Instructions for the task
For the entries that appear below, write out the exact text and omit the pictures.

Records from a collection
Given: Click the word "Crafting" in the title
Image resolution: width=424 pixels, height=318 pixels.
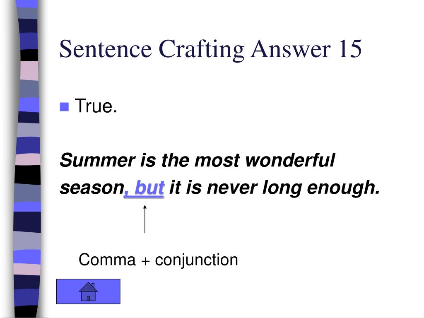Looking at the screenshot, I should coord(202,50).
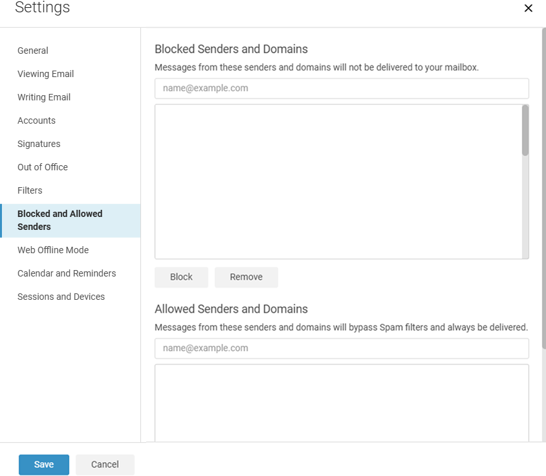The height and width of the screenshot is (476, 546).
Task: Save the settings changes
Action: tap(44, 464)
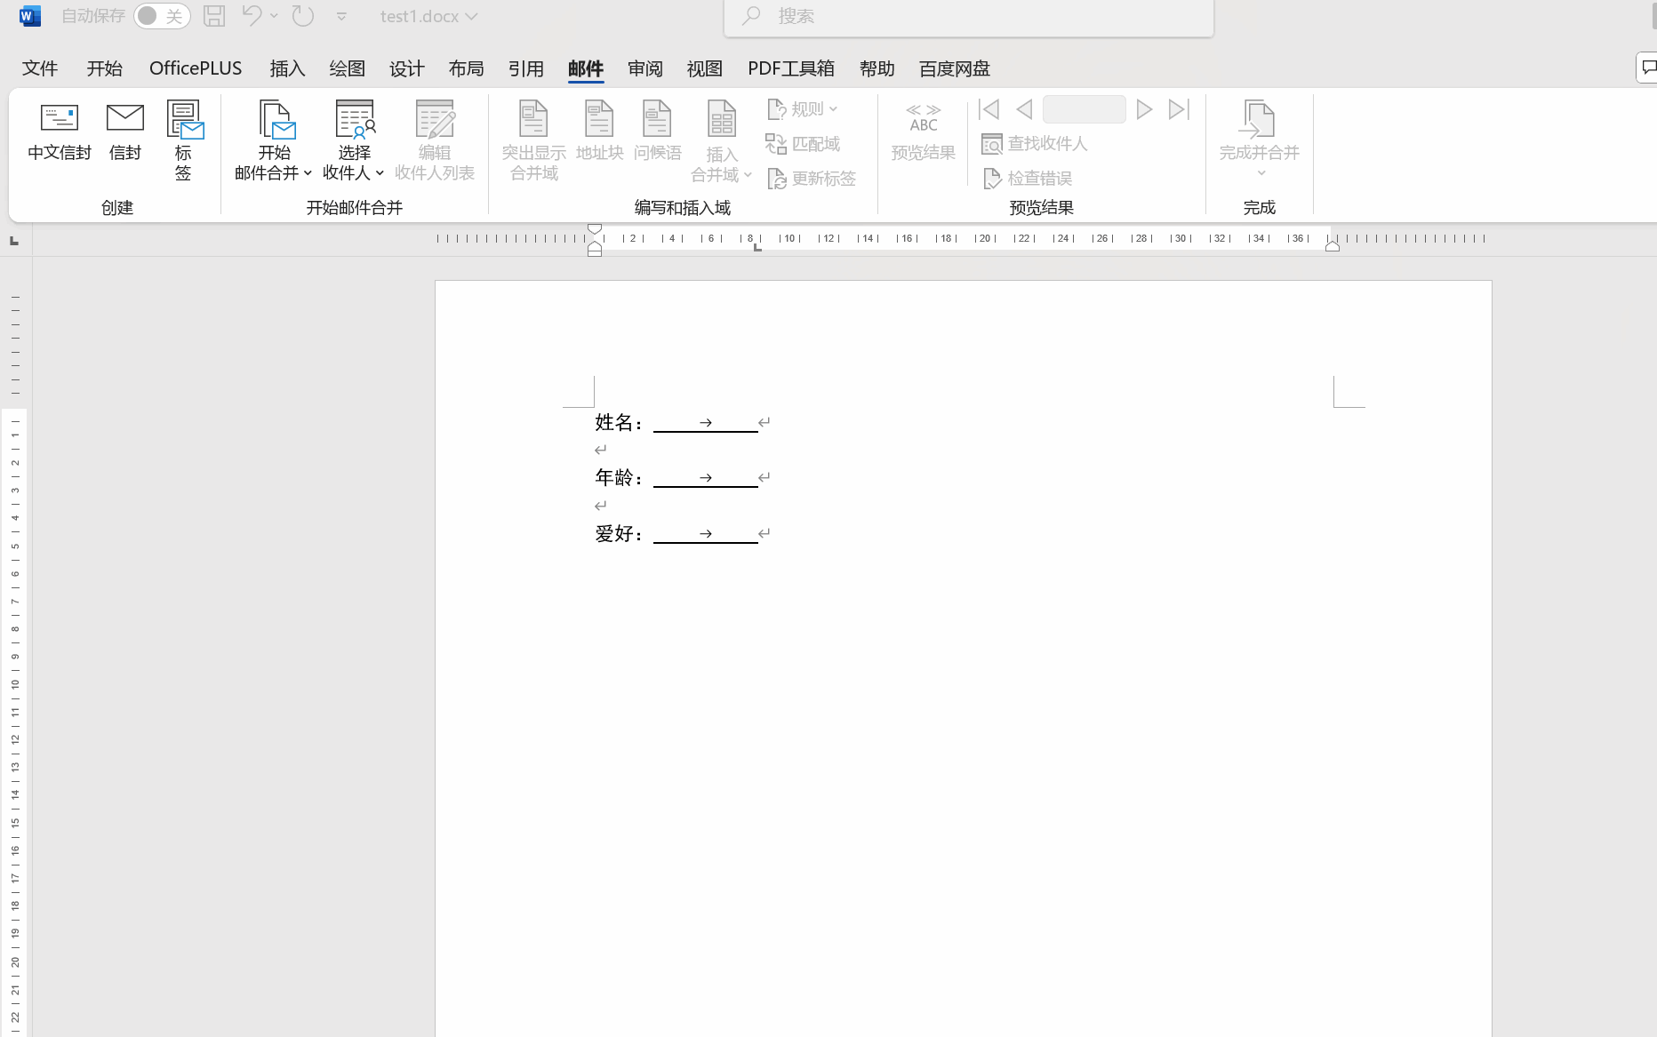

Completed exercise
Given: Click the word "Crafting" in the title
Image resolution: width=424 pixels, height=318 pixels.
Looking at the screenshot, I should coord(202,50).
The height and width of the screenshot is (476, 546).
Task: Save the settings changes
Action: tap(44, 464)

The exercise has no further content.